はじめに

退職金の賢い使い方と起業に向けたお金の整理法

まず、退職金は一括で受け取ることで「退職所得控除」が適用され、税負担を大きく軽減できます。Aさんのように長く勤続してきた方は、控除額も大きく、場合によってはほとんど課税されないケースもあります。

例えば、勤続38年の場合、2,060万円(=800万円+70万円×(38年-20年))まで控除が認められるため、ほとんど税金がかからないケースもあります。また、社会保険料がかからないことも押さえておきたいポイントです。

一括でもらった退職一時金は、起業の初期資金にあてることができます。事務用品の購入やPCの買い替え、ホームページ作成費用などは「必要経費」として事業所得から差し引けるため、税務的にも合理的といえます。

なお、業務委託で継続的に収入が発生する場合は、その年の3月15日まで(または、開業から2ヶ月以内)に、税務署に「開業届」と一緒に青色申告書を提出するのが原則です。青色申告を行うと最大65万円の控除が受けられるうえ、万が一事業が赤字になった場合には、将来の黒字と相殺できる「繰越控除」の活用も可能です。

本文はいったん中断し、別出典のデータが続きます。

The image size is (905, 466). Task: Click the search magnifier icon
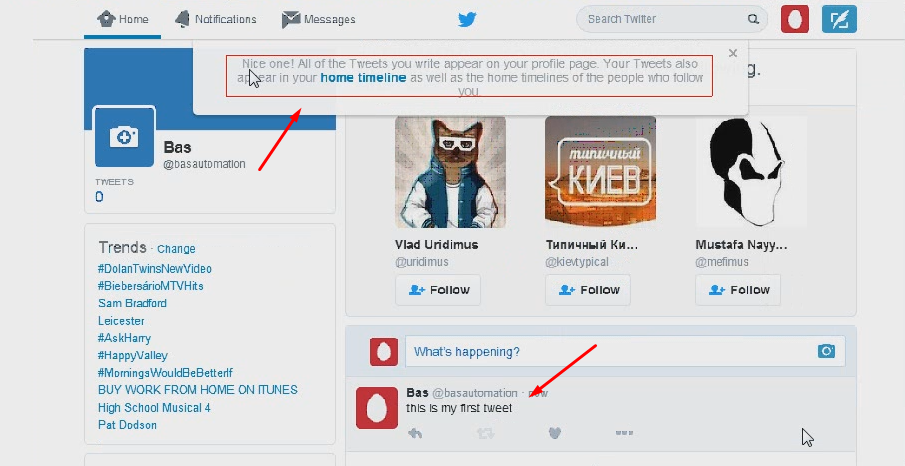pyautogui.click(x=753, y=19)
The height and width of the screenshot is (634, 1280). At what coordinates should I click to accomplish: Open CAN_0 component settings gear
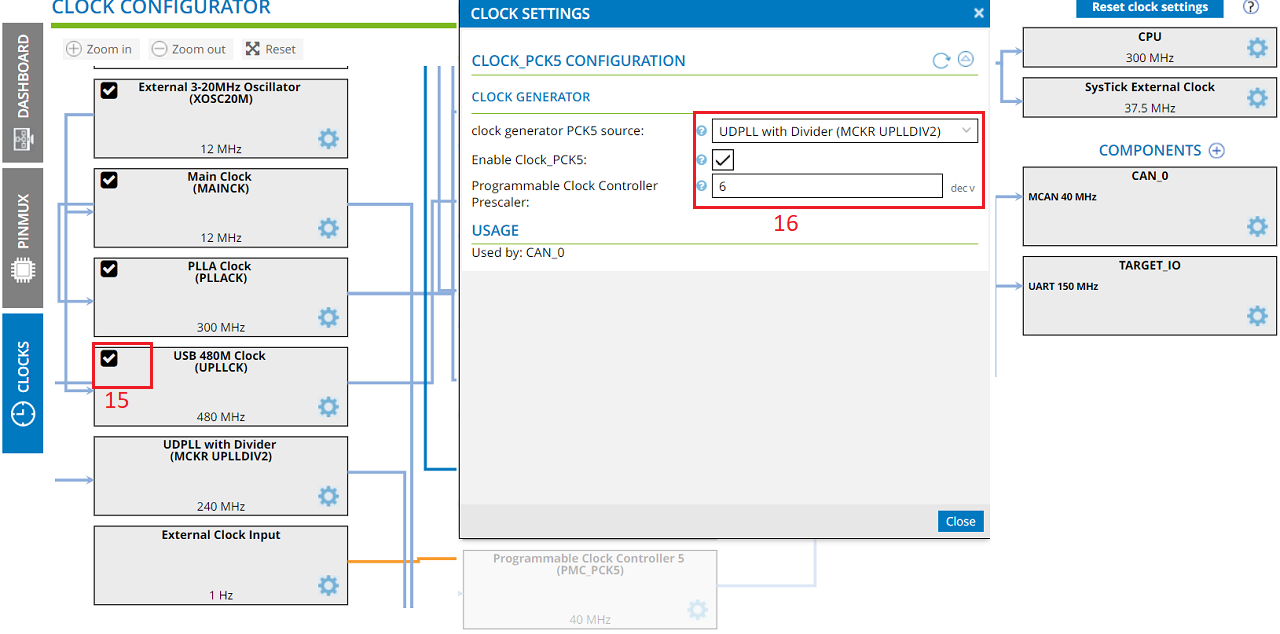click(x=1257, y=226)
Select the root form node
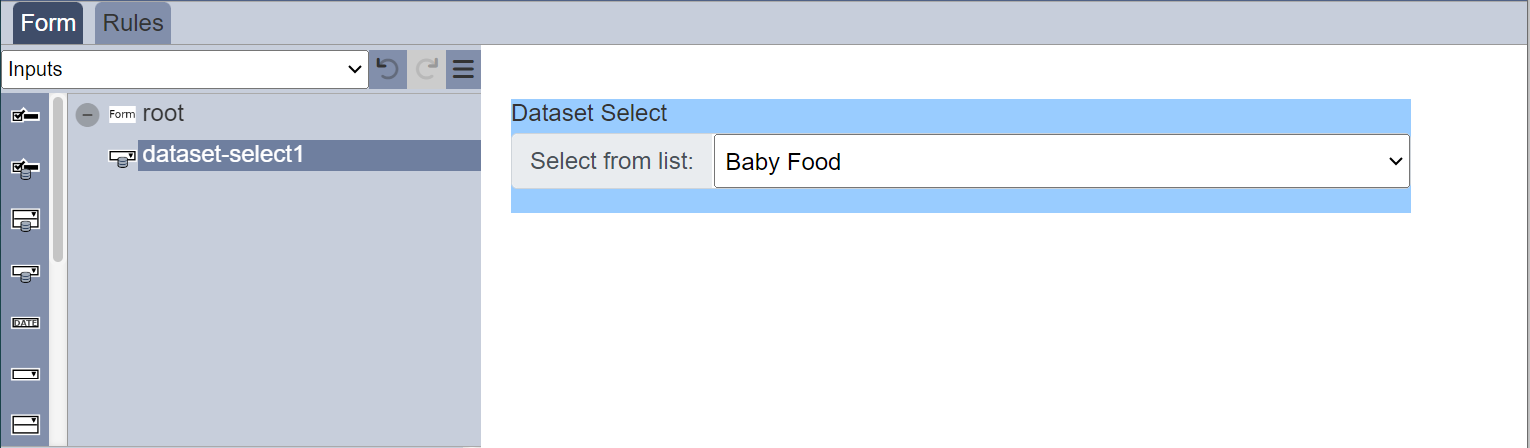 pyautogui.click(x=163, y=113)
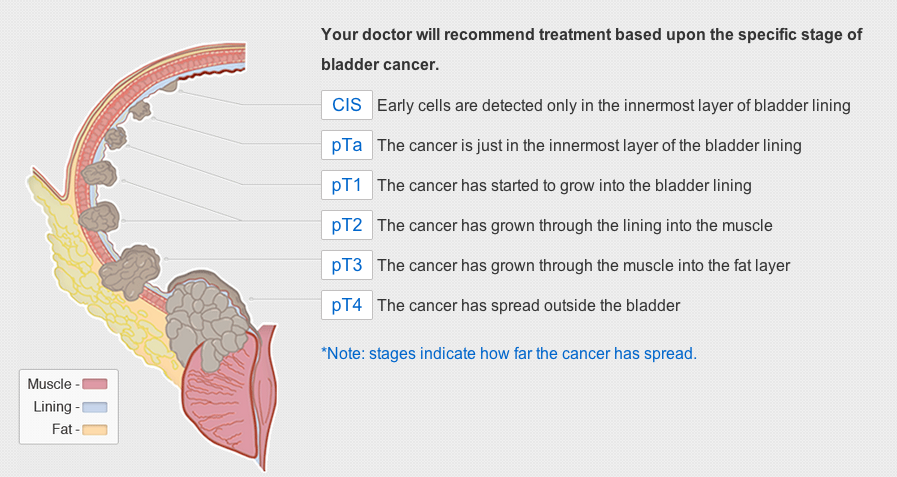Click the red Muscle legend swatch

tap(95, 384)
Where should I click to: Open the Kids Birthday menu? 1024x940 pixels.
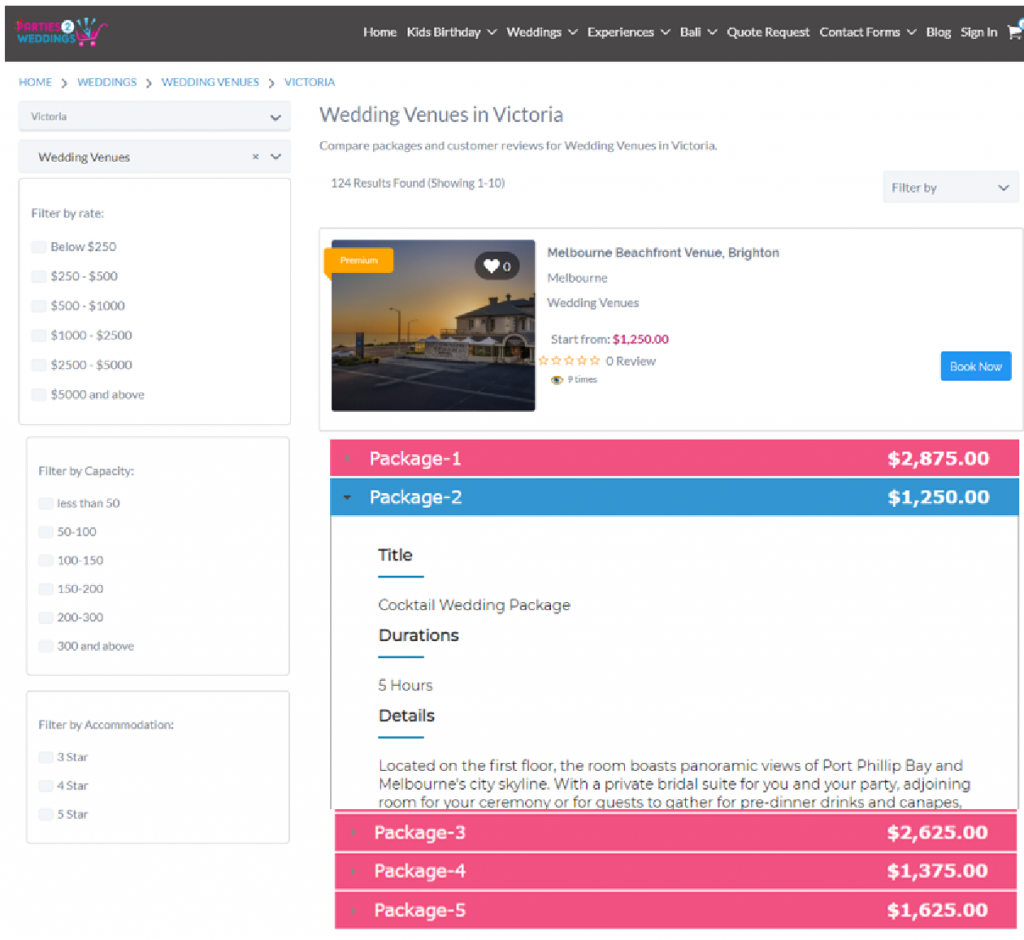[x=451, y=32]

一方、DBやDCについては、生活費補填として年金形式で受け取るか、それとも一括で受け取るかは、他の収入や資産との兼ね合いで慎重に判断する必要があります。

年金形式で受け取る場合、金額に応じて一定の控除はあるものの毎年課税対象となることに加え、健康保険料や介護保険料など社会保険料の負担につながる可能性もあるため、税率や他の所得と合わせた試算が欠かせません。

定年後の業務委託や起業という選択肢は、60代からの「新しい働き方」として関心を持つ人も少なくないかもしれません。ただし、その裏には、退職金の受け取り方、所得区分、経費処理といった税務の基本を押さえておくことが不可欠です。

Aさんのように、「年金形式なら経費と相殺できるのでは?」と誤解したまま行動するのは危険です。今回のケースでいうならば、雑所得と事業所得は別物であることを理解しておくことが大切です。なお、不安や疑問があれば、専門家に相談しながら、自分に合った“セカンドキャリア設計”を考えてみることをおすすめします。 特に退職金の受け取り方は、ひとたび選択すると後戻りができないこともあります。制度を理解し、慎重に判断することが大切です。